Już od dłuższego czasu było jasne, że Sergio Perez z powodu niezwykle słabej wydajności, nieadekwatnej do poziomu zespołu Red Bull Racing, nie wypełni swojego kontraktu. Z powodu wielu spekulacji i znaczącej presji zewnętrznej, dzisiaj Perez oficjalnie ogłosił: odchodzi z Red Bulla!
Po długim i niezrozumiałym oczekiwaniu w końcu wydarzyło się to, co musiało się wydarzyć. Prawda, że to nie zespół ogłosił pożegnanie, ale Sergio Perez pożegnał się w komunikacie:
„Jestem ogromnie wdzięczny za ostatnie cztery sezony i za możliwość rywalizowania z tak wspaniałym zespołem.

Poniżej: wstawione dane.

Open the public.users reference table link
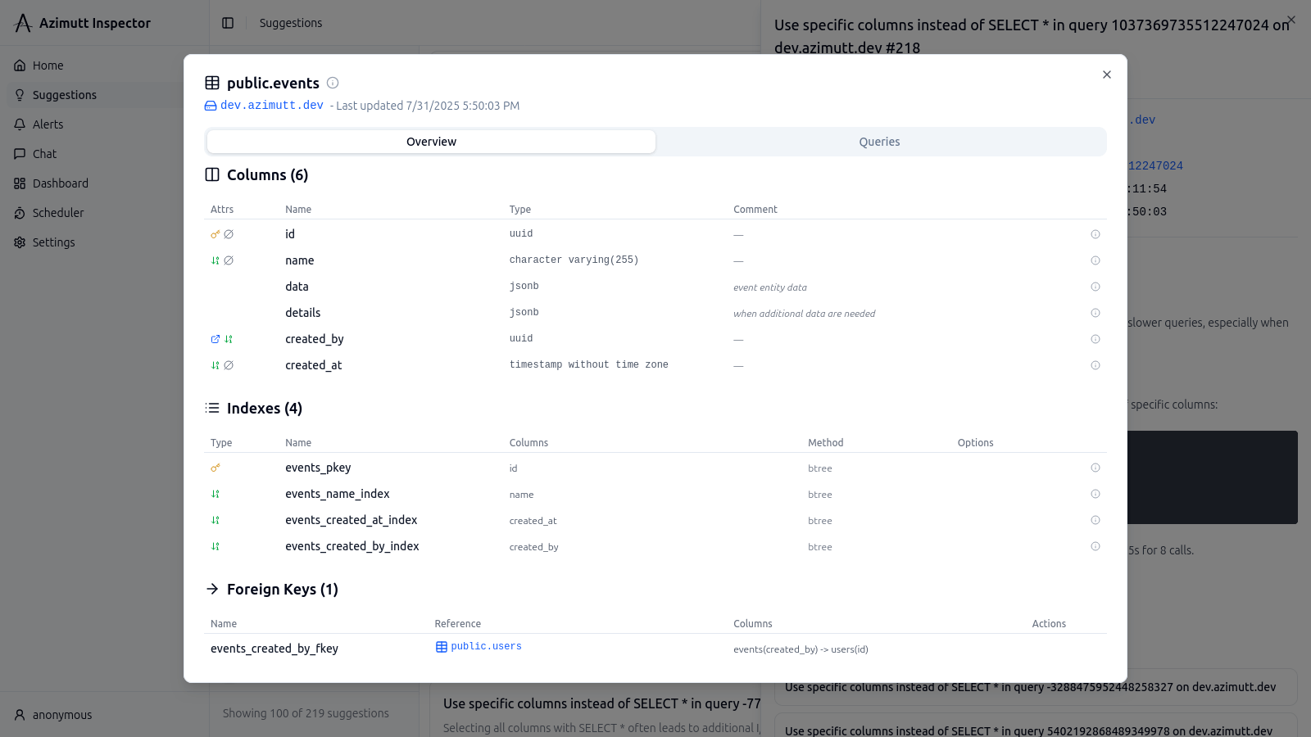 pyautogui.click(x=486, y=647)
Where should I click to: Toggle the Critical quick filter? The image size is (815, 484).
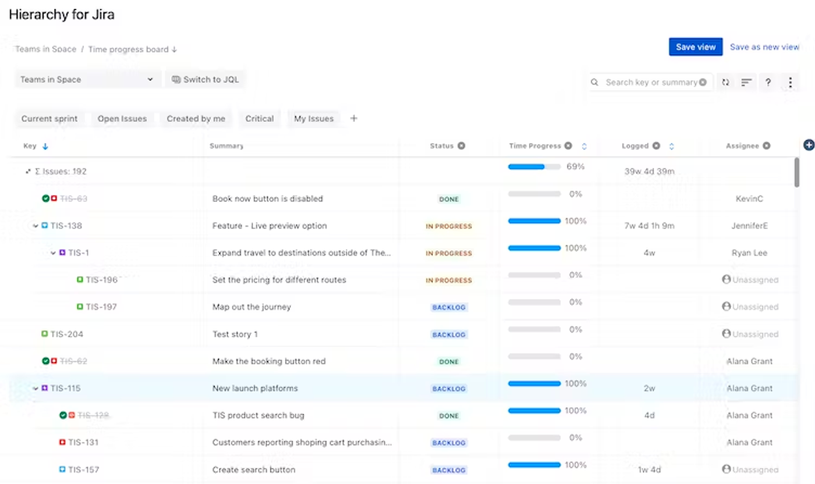coord(260,119)

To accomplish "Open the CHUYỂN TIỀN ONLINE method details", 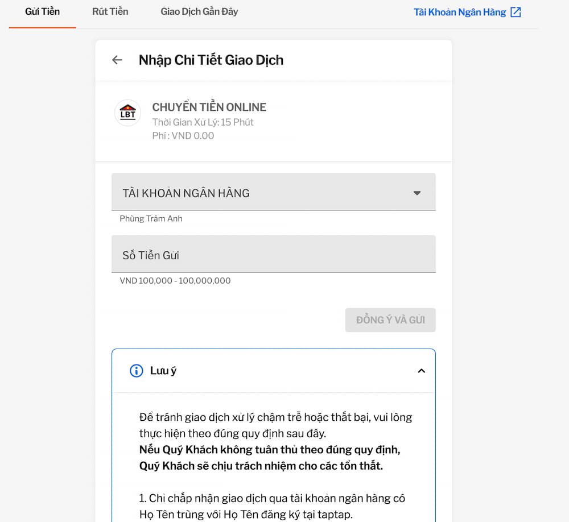I will (209, 107).
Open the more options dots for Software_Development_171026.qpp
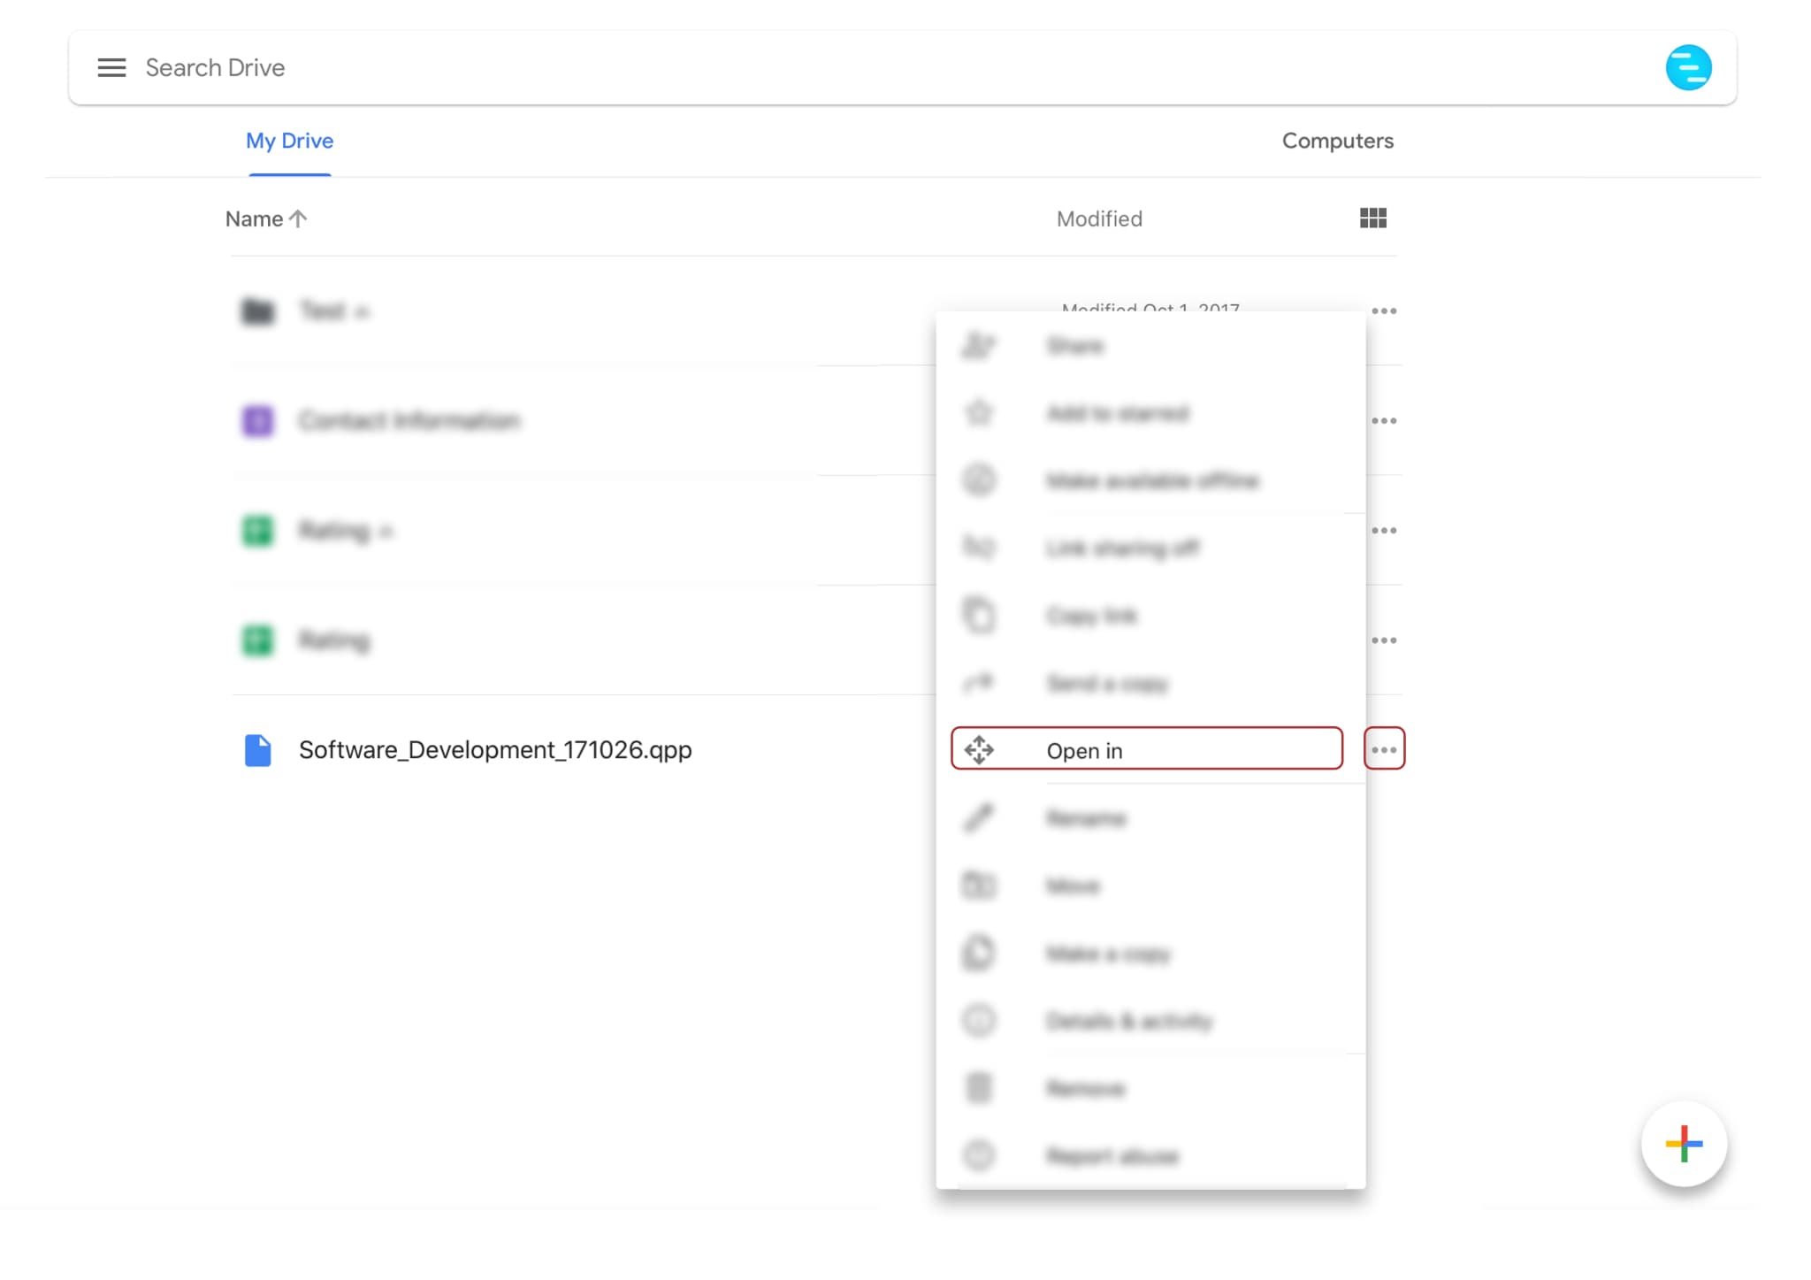Image resolution: width=1811 pixels, height=1280 pixels. click(1383, 750)
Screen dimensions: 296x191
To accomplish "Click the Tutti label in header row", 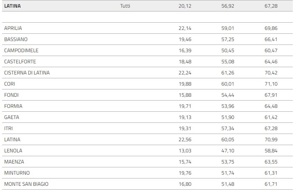I will click(x=125, y=6).
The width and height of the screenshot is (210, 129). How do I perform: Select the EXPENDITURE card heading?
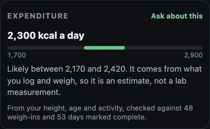pos(38,16)
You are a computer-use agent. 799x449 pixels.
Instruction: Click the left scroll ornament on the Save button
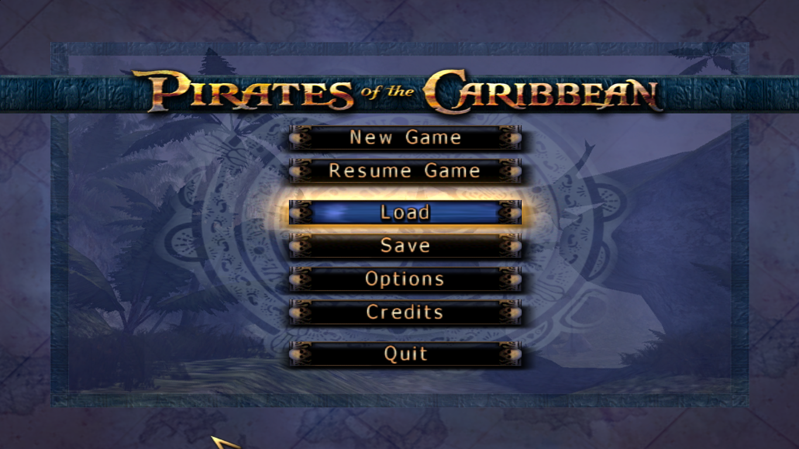coord(300,246)
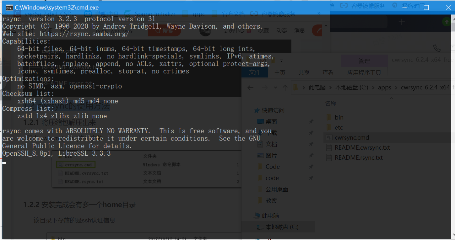Image resolution: width=455 pixels, height=240 pixels.
Task: Unpin 桌面 from Quick access
Action: click(x=311, y=121)
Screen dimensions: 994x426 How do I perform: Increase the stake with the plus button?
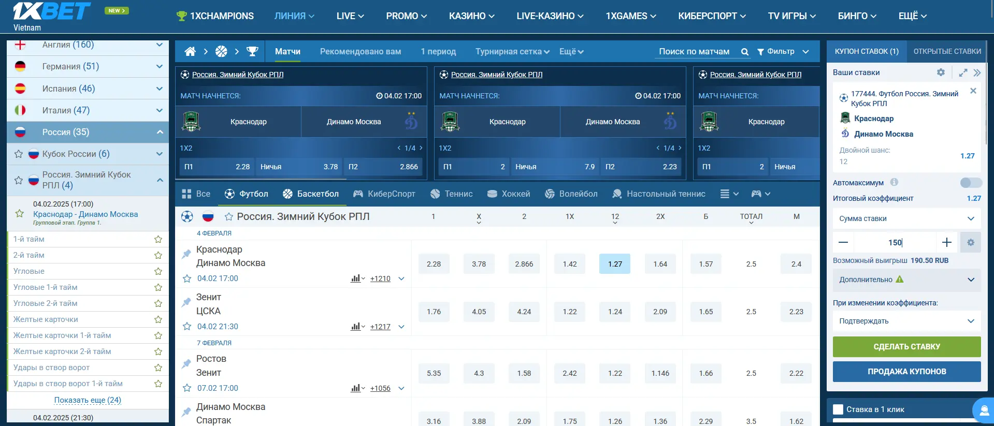(x=947, y=242)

To była przyjemność prowadzić Red Bulla i zawsze będę szczególnie cenić nasze wspólne sukcesy.
Łamałem rekordy, osiągaliśmy kamienie milowe razem i w międzyczasie spotkałem wielu wspaniałych ludzi. Ogromne podziękowania kieruję do każdego członka zespołu, od kierownictwa, przez inżynierów i mechaników, aż po pracowników gastronomicznych, kucharzy i pracowników działu marketingu i komunikacji, wszystkim. Życzę im wielu sukcesów w przyszłości!
Było to dla mnie prawdziwe wyróżnienie, że mogłem być partnerem Maxa i dzielić się jego sukcesami. Chciałbym szczególnie podziękować kibicom, zwłaszcza meksykańskim fanom, którzy wierzyli we mnie każdego dnia i nieustannie mnie wspierali. Wkrótce się spotkamy, do tego czasu nie zapominajcie… nigdy się nie poddawajcie!” - pożegnał się Perez, kończąc tym samym pewną erę w życiu Red Bulla.